The saving statute creates an easily administered, bright-line rule. It is not subject to alteration by delays that can occur between trial and sentencing. And as the court observed in Holiday, there is nothing fundamentally unfair in sentencing offenders in accordance with the law they presumably were aware of at the time they committed their offenses.
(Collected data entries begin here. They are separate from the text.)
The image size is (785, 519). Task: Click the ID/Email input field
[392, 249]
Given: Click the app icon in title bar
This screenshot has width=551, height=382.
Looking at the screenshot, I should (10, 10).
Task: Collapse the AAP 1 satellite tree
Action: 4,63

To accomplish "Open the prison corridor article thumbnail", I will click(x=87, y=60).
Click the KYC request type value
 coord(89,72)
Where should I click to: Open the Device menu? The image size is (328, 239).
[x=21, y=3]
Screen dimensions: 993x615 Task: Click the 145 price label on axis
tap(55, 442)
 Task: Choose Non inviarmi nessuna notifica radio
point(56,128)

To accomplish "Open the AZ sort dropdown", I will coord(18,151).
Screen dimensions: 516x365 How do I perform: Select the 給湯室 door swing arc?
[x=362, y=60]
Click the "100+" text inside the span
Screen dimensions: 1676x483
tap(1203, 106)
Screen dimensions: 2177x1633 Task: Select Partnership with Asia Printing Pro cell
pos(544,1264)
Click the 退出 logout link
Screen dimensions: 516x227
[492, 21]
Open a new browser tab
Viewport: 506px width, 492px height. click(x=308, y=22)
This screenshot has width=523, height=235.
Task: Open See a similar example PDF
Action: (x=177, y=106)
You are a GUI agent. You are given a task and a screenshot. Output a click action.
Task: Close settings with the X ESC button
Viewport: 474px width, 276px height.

Any remaining strength to an argument based on Oliver, Estrada, or the dicta in Heath has been dispelled by a brief statute recently adopted by our Legislature. The statute adds to Chapter 9.94A RCW a section expressly “intended to clarify the applicability of statutes creating new sentencing alternatives or modifying the availability of existing alternatives.” Laws of 2000, ch. 26, § 1. The new section states: “Any sentence imposed under this chapter [the Sentencing Reform Act] shall be determined in accordance with the law in effect when the current offense was committed.” Laws of 2000, ch. 26, § 2. Although our holding in this case rests on the 1901 saving statute, it is also entirely consistent with the direction provided by the above statute.
We reverse the trial court’s imposition of the alternative *619sentence and remand for resentencing consistent with this opinion.
Ellington and Appelwick, JJ., concur.